If you’ve been patient, you have spent years waiting for a time to buy the Canadian banks at a discount. They weren’t overly expensive over the past year, but they also weren’t screaming buys. Right now, these dividend machines are bargain hunters’ dreams.
Even after the run-up in their stock prices, several of these banks still have yields well in excess of 5% or 6%. Depending on the amount of risk you want to take on, you will be able to lock in some fantastic yields for decades if you buy them at these levels.
The level of risk in each bank is well reflected by the yield of each stock. The stocks with the highest risk have the highest yields, offering greater potential rewards in the long run.
The “riskiest” big bank
In my opinion, the one with the greatest risk is going to be Canadian Imperial Bank of Commerce (TSX:CM)(NYSE:CM). I have put “riskiest” in quotations, since every one of these banks is fantastic as a long-term hold. Its riskiness comes, I believe, from its focused exposure to the Canadian economy, especially Canadian housing.
Jobs are being lost at an incredible rate, after all, with over a million people being unemployed during the month of March. Even more frightening is the fact that almost half of these lost jobs were full-time employment. If this were to continue for an extended period of time, CIBC could be affected to a much greater degree than some of the other stocks.
However, this long-time dividend payer has a lot to offer at this level.

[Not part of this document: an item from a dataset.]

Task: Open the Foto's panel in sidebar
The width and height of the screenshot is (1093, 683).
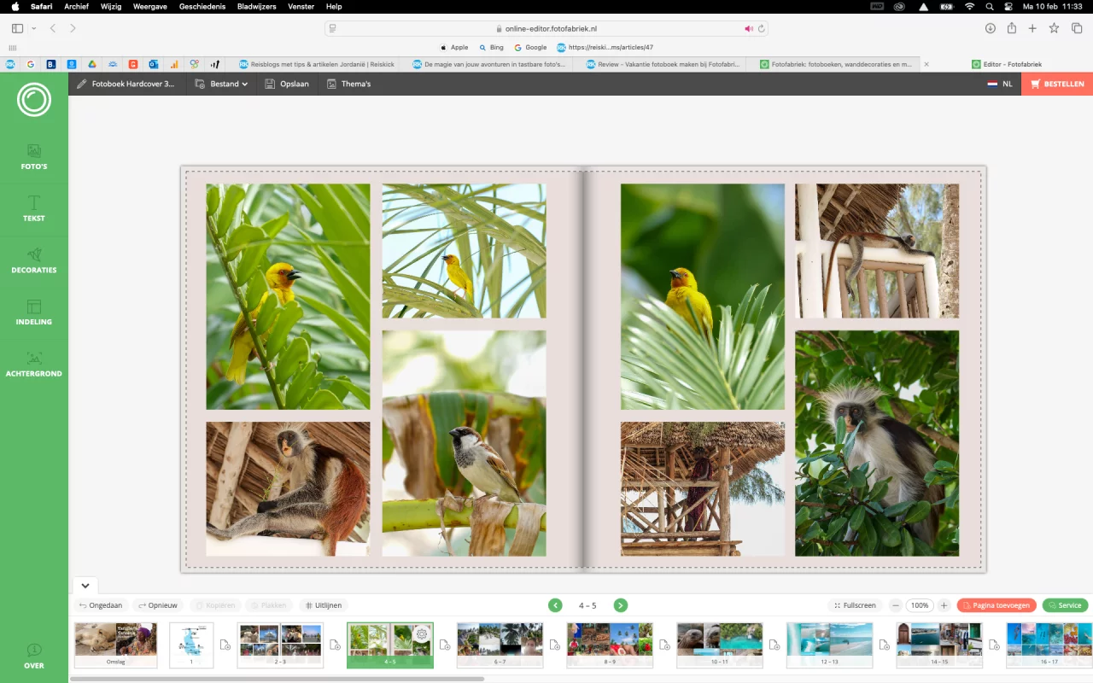Action: (x=34, y=157)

It has a price-to-earnings (P/E) ratio of only seven times trailing earnings, for one thing, and is trading right at its book value. Historically, that is extremely cheap for these Canadian institutions.

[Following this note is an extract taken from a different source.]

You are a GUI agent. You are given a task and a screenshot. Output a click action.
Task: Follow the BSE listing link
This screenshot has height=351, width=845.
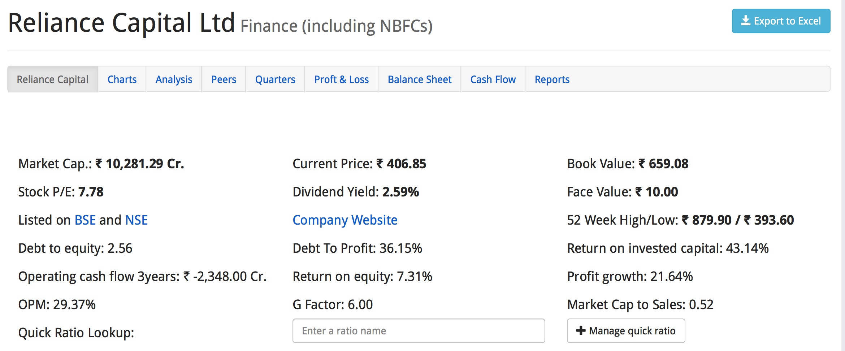pos(85,220)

It also has a dividend yield of 6.87% at the current level. Certainly, you could have bought it with a much higher yield a couple of weeks ago, but even at this level, you are still looking to have some excellent capital gains over the coming years. If the stock regains its highs, you could potentially make another 30% on the current stock price.
A “safer” option
I have to state that if the economy truly tanks, none of these stocks will be absolutely safe. But if you are looking for a bank with relatively less exposure to the Canadian housing market, you might want to stick with Toronto-Dominion Bank. The bank is practically an American bank as much as it is Canadian, spreading its risk significantly south of the border.

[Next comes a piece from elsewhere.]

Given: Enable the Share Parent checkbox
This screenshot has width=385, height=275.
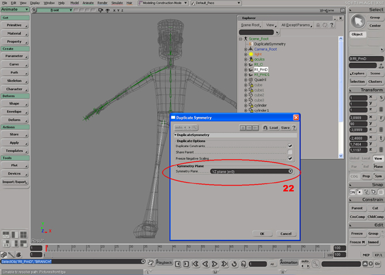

This bank is slightly more expensive than CIBC. Its P/E ratio is sitting at nine times trailing earnings, and its price to book is 1.31 at these levels. While it seems expensive compared to CIBC, this valuation is still far lower than is historically the case. Its dividend is also generous at 5.27%.
The risks
Don’t kid yourselves, these stocks are not without risk. The Canadian banks have been dividend-growth champions for a long time, but they have been known to pause dividend growth. During the financial crisis, the banks did exactly that. The record levels of unemployment will almost certainly hurt earnings in the near term, which could put pressure on dividends.
The bottom line
Bank stocks are cheap right now because there are truly great risks facing them. You will never find a cheap stock when everything is amazing. You only find them during times of crisis when you have the guts to stick in. Risk is what makes companies cheap. You, as an investor, have to decide whether you want to take the risk or not.
I believe that Canadian banks are compelling buys today. Historically, their dividends have been strong even if some have had to pause dividend increases in rare times. They may be under pressure in the short term, but you can rest assured that they will be great stocks to buy and hold for years.